╭─ Source material
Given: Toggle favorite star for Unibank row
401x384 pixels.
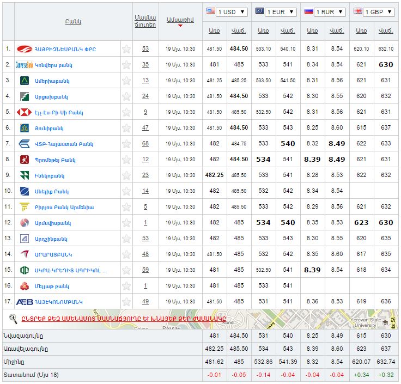Looking at the screenshot, I should click(126, 128).
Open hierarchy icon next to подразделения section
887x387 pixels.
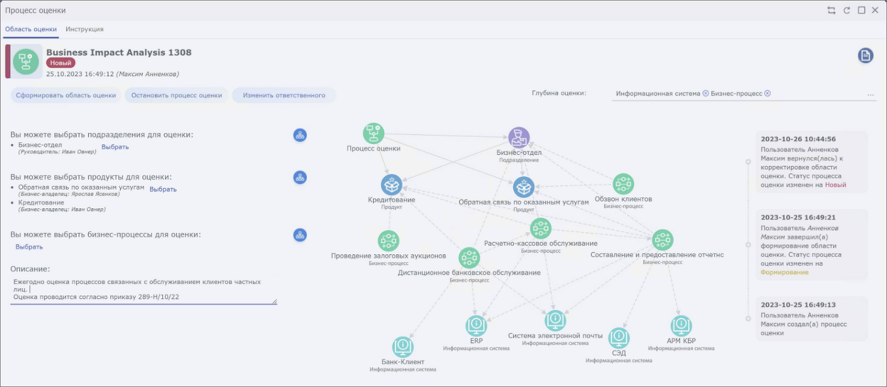tap(300, 135)
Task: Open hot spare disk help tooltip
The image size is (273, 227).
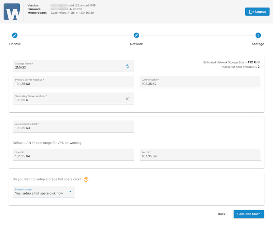Action: 86,179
╰─
▶ Aim of the exercise
Please retype the records above exactly, but leave out any pictures.

▶ Written answer
Given: Toggle favorite star for Unibank row
401x384 pixels.
Looking at the screenshot, I should click(126, 128).
Open hierarchy icon next to подразделения section
887x387 pixels.
tap(300, 135)
Task: Open hot spare disk help tooltip
The image size is (273, 227).
Action: 86,179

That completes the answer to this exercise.